# [Input]
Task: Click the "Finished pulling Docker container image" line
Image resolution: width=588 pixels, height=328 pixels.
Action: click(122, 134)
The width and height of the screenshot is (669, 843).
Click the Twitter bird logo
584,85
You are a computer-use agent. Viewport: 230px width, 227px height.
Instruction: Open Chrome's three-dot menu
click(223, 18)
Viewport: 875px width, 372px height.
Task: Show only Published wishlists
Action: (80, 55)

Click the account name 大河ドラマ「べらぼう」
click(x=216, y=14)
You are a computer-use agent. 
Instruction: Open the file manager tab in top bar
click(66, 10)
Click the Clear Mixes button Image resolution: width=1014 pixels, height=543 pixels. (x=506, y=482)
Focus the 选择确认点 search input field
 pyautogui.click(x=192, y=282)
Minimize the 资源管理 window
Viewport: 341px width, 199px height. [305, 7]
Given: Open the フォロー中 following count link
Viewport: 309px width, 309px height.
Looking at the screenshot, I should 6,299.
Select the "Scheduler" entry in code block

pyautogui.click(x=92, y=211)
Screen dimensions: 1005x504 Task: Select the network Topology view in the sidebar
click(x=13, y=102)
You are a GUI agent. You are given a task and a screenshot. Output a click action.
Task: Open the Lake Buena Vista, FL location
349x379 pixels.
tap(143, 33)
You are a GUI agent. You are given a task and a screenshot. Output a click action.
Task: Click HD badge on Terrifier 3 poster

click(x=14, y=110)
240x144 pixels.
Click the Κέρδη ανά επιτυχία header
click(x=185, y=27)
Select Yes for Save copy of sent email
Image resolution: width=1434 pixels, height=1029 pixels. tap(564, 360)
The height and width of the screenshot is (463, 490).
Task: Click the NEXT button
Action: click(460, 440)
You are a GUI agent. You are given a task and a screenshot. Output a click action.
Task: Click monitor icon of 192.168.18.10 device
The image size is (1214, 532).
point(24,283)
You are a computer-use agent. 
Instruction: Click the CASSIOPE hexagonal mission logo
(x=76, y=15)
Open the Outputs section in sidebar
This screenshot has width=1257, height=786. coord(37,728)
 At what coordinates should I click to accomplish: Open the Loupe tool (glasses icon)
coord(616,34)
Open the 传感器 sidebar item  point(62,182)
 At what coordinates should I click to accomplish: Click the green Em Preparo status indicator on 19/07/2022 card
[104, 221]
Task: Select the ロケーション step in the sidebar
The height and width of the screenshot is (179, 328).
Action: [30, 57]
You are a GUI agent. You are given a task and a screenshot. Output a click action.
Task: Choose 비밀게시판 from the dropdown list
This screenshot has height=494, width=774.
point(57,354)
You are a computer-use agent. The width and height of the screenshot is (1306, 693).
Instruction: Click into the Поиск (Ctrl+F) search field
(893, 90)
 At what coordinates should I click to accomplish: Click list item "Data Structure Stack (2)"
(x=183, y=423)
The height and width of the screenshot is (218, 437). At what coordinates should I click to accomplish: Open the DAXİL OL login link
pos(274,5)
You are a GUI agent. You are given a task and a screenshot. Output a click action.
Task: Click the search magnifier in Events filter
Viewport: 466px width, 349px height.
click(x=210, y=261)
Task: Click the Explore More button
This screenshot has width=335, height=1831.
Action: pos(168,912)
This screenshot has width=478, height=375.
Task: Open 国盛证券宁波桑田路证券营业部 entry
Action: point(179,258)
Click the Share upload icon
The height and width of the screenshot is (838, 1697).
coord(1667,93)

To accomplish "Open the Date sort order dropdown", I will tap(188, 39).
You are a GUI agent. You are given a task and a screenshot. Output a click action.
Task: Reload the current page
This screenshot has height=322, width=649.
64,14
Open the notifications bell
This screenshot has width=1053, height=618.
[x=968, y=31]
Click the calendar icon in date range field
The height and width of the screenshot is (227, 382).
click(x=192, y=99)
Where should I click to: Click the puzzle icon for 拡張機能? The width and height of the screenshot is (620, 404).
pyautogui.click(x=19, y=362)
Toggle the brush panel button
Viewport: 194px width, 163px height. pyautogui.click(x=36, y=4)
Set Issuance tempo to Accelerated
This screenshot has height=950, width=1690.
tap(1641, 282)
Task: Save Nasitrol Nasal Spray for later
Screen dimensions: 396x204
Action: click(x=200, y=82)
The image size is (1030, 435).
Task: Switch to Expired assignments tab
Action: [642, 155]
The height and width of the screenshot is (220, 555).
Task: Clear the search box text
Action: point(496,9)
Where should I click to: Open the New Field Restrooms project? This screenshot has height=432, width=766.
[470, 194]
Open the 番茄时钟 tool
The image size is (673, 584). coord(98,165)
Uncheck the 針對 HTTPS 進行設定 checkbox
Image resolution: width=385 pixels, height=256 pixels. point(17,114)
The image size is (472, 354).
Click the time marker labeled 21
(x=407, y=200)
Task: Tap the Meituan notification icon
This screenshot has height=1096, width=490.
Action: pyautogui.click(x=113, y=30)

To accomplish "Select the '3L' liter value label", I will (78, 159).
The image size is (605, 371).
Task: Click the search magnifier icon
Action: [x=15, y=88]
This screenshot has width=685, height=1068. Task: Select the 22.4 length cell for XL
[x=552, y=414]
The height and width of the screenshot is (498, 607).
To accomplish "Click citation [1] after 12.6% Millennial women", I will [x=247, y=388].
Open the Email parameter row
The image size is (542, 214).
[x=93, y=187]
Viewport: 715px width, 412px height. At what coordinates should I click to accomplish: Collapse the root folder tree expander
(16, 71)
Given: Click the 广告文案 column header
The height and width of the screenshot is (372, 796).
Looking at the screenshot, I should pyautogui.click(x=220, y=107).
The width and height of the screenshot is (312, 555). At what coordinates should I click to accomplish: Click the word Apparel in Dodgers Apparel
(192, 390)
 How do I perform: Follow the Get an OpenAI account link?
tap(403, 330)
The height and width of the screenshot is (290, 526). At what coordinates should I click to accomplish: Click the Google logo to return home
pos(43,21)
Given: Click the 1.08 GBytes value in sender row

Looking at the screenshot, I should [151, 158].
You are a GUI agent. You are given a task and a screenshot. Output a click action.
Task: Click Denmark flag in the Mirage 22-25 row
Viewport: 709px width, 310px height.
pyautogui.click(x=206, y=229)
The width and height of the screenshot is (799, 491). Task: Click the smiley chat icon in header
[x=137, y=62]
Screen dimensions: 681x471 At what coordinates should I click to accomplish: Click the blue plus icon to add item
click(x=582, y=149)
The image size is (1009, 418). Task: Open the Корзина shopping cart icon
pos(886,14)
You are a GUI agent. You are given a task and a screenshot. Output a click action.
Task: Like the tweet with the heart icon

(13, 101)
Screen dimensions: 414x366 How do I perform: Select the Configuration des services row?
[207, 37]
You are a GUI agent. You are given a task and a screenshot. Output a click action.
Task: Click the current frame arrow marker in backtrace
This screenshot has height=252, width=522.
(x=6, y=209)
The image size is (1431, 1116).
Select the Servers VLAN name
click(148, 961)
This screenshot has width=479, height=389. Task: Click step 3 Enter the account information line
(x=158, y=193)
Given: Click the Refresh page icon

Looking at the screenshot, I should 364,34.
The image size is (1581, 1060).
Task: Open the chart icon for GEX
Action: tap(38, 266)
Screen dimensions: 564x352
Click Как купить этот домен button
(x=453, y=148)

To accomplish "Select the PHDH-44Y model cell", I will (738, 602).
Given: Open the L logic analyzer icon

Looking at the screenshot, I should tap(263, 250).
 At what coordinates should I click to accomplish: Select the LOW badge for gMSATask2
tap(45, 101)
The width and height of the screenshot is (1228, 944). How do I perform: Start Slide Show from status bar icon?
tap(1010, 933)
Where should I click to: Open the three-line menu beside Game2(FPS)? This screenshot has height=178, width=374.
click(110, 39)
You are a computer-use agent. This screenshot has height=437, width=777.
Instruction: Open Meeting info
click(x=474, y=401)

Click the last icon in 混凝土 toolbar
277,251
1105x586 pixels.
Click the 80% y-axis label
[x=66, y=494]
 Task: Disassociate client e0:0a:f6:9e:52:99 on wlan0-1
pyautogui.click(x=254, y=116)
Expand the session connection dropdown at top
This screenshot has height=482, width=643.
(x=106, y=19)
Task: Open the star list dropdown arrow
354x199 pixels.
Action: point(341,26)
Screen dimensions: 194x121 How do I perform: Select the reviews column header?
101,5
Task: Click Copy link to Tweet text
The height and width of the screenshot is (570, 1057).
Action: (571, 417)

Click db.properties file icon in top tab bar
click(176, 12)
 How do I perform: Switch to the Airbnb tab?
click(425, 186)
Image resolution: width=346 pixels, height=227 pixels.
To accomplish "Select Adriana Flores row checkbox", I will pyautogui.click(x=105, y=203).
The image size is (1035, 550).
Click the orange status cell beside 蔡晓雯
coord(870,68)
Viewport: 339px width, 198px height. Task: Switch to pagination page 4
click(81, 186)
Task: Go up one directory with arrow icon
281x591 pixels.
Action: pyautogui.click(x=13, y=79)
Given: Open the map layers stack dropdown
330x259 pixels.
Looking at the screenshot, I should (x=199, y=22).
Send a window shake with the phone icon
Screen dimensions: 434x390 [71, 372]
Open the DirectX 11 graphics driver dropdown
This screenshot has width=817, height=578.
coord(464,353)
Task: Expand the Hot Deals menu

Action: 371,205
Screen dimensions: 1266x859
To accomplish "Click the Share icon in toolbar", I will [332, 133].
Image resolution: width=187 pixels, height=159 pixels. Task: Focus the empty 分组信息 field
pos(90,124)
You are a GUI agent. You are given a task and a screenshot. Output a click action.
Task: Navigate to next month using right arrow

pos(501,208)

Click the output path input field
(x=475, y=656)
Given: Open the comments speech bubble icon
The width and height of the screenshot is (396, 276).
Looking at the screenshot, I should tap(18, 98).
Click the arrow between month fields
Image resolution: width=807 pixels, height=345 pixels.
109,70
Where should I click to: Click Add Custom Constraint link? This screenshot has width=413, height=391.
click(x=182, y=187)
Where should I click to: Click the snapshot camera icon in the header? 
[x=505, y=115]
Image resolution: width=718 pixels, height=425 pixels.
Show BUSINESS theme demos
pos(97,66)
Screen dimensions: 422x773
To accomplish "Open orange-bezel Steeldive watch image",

# [What to work on]
Each line above with the word "current" needs to be copied.

# [Response area]
Task: Reload the current page
Task: Click the current frame arrow marker in backtrace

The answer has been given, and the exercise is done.